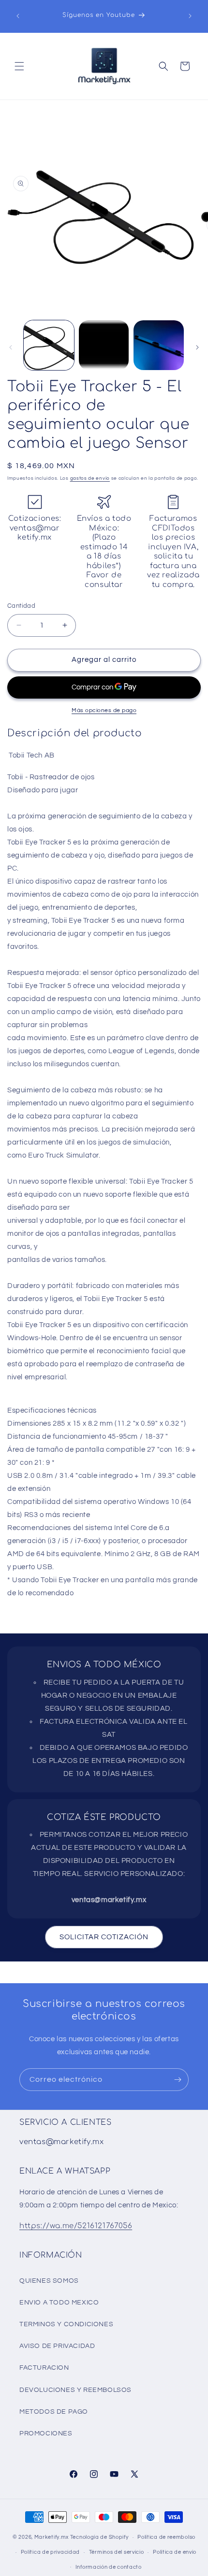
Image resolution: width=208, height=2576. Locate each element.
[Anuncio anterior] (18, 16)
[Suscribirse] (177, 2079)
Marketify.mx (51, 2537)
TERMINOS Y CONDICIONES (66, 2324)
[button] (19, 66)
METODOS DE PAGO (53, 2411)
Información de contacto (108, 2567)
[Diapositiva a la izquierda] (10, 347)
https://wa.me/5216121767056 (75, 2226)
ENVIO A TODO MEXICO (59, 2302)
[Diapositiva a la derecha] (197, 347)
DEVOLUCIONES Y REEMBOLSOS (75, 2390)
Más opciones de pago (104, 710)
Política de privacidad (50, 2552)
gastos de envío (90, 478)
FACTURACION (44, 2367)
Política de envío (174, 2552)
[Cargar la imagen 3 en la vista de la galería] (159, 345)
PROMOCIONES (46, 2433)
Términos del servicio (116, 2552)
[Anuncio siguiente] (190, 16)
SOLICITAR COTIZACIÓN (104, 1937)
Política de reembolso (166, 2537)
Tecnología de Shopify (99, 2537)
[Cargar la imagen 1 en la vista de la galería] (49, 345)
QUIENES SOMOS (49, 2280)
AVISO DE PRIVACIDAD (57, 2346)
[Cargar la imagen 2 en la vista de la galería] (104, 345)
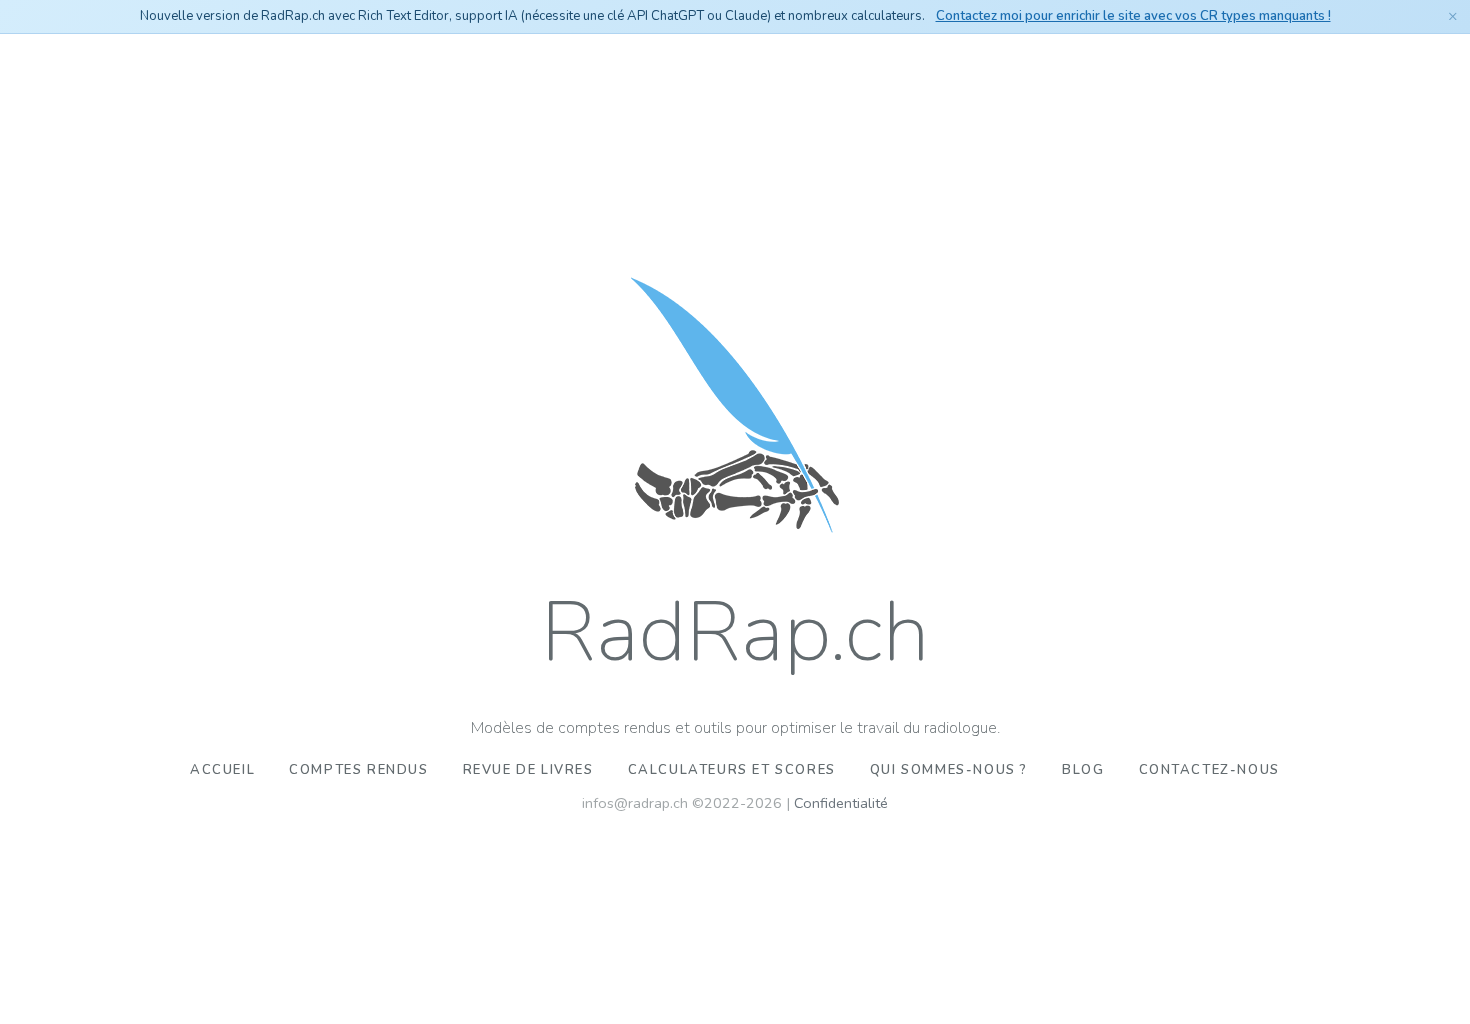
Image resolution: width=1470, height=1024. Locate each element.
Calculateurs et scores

===============

[Description of the task]:
Nothing but the lines holding the word "imagen" should be returned from the listing above.

[Your response]:
[Cargar la imagen 3 en la vista de la galería] (159, 345)
[Cargar la imagen 1 en la vista de la galería] (49, 345)
[Cargar la imagen 2 en la vista de la galería] (104, 345)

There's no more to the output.